SSS8.4Interdisciplinary approaches to improve phytoremediation and phytomining techniques and reduce soil pollution | PICO
|Convener: Oliver Wiche | Co-Conveners: Balázs Székely , Manfred Sager , Pavol Midula , Thanh Dao , Iryna Klimkina|
/ Mon, 18 Apr, 10:30–12:00
Mining and industrial activities, particularly in the past, have left waste deposit sites and contaminated former fertile soils in many countries. Due to future shortage of arable areas as well as of ressources for raw materials, the recovery of base metals and metalloids, as well as remediation for future agricultural utlization, and prevention of hazardous leachings to the groundwater, continues to be a goal of current and future research. Phytoremediation and phytomining techniques are considered as cost effective and environmental-friendly, “green” technologies for the in situ restoration of the health and productive capacity of soils, mitigating environmental impacts of impaired soils, and not in the least, the gain of raw materials by phytoextraction. Phytoremediation and phytomining both make use of extracting and accumulating contaminants or target elements from soil/water with plants. The term phytoremediation also includes the remediation of soils by phytostabilization and rhizodegradation. However, phytoextraction often appears to be limited, in particular in neutral or alkaline soil. Therefore, to optimize phytoremediation and phytomining technologies in the future, a sound understanding of the biogeochemical processes at the soil-root interface and the consequences of soil management on the bioavailability of elements in the soil is needed. Up to date, sufficient interdisciplinary knowledge on the biogeochemically impacted behavior of specific target elements in the soil and their uptake into strategically used plants is lacking. This session aims to bring together contributions of all aspects of phytomining and phytoremediation research including the effects of rhizosphere processes and soil management on metal accumulation or detoxification by plants. This includes, among others:
-advances in the understanding of functions of plant-soil-microbe interactions
-factors influencing mobility of contaminants in the soil column
-selection criteria for suitable crops, conditions of plant growth (pH, humics, fertilization regime)
-fixation or acceleration of the soil-to-plant-transfer
-distribution of hazardous substances inside the green plant
-final recovery of precious and base metals from accumulator plants"

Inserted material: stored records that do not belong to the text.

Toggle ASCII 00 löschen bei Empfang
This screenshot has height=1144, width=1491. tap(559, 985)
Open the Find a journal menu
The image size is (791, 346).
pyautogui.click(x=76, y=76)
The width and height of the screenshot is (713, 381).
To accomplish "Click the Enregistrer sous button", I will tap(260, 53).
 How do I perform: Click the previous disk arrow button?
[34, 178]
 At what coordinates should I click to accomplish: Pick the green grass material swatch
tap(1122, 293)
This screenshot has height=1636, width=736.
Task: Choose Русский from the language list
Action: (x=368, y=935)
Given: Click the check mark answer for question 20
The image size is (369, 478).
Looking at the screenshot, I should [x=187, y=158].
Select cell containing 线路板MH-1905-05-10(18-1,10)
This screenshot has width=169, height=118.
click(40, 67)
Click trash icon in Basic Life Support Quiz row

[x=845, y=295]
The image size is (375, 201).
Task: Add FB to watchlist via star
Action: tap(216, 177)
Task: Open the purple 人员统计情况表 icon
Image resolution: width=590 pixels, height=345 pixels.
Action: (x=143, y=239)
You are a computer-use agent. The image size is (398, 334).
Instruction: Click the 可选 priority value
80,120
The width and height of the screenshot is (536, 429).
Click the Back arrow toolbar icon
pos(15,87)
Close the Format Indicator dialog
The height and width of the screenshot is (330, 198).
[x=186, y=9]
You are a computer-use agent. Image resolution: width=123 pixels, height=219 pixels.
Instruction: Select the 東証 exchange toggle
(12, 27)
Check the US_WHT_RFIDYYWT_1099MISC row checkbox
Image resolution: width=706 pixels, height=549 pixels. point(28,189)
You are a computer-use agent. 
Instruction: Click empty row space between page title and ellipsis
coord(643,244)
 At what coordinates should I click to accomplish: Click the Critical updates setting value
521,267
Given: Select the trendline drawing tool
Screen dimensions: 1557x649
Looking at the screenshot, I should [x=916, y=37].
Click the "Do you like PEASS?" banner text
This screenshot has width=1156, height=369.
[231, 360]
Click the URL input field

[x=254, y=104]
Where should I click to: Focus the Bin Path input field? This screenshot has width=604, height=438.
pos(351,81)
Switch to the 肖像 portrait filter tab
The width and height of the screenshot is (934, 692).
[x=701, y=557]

We welcome presentations of laboratory and field research results as well as theoretical studies and we intend to bring together scientists from multiple disciplines to discuss and improve our understanding of these types of soil-plant-microbe interactions from a mechanistic point of view. Young researchers are especially encouraged to submit their contributions. Furthermore, we planto publish the outcome of this session in a Special Issue of an international indexed journal.